Aimee Mann in W Magazine’s Long May They Rock: Nine Trailblazing Women Who Rewrote the Rules of Music

[W Magazine]
From Apollonia and Debbie Harry to Aimee Mann and Crystal Waters, we salute the unstoppable artists whose sounds, styles, and stories continue to define generations.
By Alex Hawgood
AIMEE MANN
Aimee Mann’s creative process starts with a feeling—one she doesn’t fully understand until she picks up a guitar. “When you’re playing music, you’ll go, ‘Oh, that’s what’s been going on. That’s how I feel,’ ” she said. “It just all happens kind of at the same time.”

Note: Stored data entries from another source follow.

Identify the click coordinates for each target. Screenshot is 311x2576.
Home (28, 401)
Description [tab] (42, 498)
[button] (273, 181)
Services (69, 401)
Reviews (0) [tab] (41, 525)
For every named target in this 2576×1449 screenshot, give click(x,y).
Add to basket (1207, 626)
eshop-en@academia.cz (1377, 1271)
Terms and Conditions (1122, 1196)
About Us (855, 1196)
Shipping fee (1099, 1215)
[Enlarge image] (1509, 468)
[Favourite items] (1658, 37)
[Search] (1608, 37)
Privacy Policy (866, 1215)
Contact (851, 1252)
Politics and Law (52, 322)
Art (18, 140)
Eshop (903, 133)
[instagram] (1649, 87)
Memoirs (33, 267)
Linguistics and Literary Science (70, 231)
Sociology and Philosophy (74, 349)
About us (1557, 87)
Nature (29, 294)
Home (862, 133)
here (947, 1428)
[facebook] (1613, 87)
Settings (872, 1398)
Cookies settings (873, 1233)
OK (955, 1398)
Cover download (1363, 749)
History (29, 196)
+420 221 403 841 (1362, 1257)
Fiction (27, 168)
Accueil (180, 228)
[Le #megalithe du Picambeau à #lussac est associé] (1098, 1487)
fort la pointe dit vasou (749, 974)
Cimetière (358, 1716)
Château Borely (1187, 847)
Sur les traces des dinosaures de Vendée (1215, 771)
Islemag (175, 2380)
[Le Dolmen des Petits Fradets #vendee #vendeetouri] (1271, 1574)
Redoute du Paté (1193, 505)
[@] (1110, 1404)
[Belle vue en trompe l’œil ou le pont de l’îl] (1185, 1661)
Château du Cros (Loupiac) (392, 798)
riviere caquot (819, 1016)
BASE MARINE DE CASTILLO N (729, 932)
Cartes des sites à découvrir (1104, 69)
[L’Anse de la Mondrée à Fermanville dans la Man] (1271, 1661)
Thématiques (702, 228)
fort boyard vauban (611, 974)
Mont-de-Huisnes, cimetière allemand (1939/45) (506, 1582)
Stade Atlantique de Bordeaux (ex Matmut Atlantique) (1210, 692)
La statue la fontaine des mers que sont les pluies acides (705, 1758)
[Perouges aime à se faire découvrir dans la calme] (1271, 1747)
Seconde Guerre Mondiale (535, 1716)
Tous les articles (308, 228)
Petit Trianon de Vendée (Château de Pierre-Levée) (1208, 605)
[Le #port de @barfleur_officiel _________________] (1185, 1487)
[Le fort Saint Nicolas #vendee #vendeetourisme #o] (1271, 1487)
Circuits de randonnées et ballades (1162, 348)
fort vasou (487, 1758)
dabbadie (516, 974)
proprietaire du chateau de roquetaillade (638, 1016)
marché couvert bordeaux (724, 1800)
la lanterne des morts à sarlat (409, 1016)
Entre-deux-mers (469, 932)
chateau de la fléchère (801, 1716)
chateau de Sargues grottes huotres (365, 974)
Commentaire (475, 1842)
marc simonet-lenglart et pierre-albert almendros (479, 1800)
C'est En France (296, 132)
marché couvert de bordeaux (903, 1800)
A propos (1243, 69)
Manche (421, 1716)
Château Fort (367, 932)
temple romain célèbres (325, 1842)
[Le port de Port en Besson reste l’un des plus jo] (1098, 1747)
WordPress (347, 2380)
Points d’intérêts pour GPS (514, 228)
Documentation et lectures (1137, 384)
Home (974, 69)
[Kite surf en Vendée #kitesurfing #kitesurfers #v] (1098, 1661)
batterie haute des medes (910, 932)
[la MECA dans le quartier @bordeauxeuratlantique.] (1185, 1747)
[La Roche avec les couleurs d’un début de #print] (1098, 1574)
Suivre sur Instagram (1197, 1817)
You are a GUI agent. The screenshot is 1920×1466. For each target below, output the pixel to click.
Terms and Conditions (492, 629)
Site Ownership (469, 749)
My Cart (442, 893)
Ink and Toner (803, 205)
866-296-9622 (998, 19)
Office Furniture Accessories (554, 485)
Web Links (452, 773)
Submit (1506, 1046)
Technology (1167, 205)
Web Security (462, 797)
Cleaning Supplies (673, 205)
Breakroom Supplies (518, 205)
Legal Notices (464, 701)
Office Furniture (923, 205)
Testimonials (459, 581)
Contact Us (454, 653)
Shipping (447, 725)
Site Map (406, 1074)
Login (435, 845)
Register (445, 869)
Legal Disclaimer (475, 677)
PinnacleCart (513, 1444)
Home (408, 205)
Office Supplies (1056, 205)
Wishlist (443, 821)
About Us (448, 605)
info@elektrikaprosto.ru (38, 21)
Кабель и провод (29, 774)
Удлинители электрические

Mann first found success in the 1980s with the rock group ’Til Tuesday. In the ’90s, after ricocheting between record labels, she went solo, figuring anyone who cared enough would find her. Now a reunion with ’Til Tuesday is on deck. “Practicing those old songs feels like karaoke,” Mann joked, referring to cult classics such as “Voices Carry,” the 1985 hit that was beloved, in part, for its soap opera–esque video in which her boyfriend tries in vain to control her.
Mann holds a singular place in the American tradition of musical malaise. Or, as she put it, “Here’s a thing that’s legitimately sad, but also you can find the humor in it.” Case in point: “Save Me,” the Oscar-nominated song from the 1999 movie Magnolia, with lyrics like “You struck me dumb / Like radium / Like Peter Pan or Superman / You will come.”
“As soon as you start worrying about marketing to an audience, it’s over,” Mann says of her independent approach to music. “I can’t tell you how you’re supposed to feel.” That sensibility now extends to a graphic memoir, written and illustrated by hand, which she estimates will be out in a year or two. “It is mood-altering to be creative,” she said.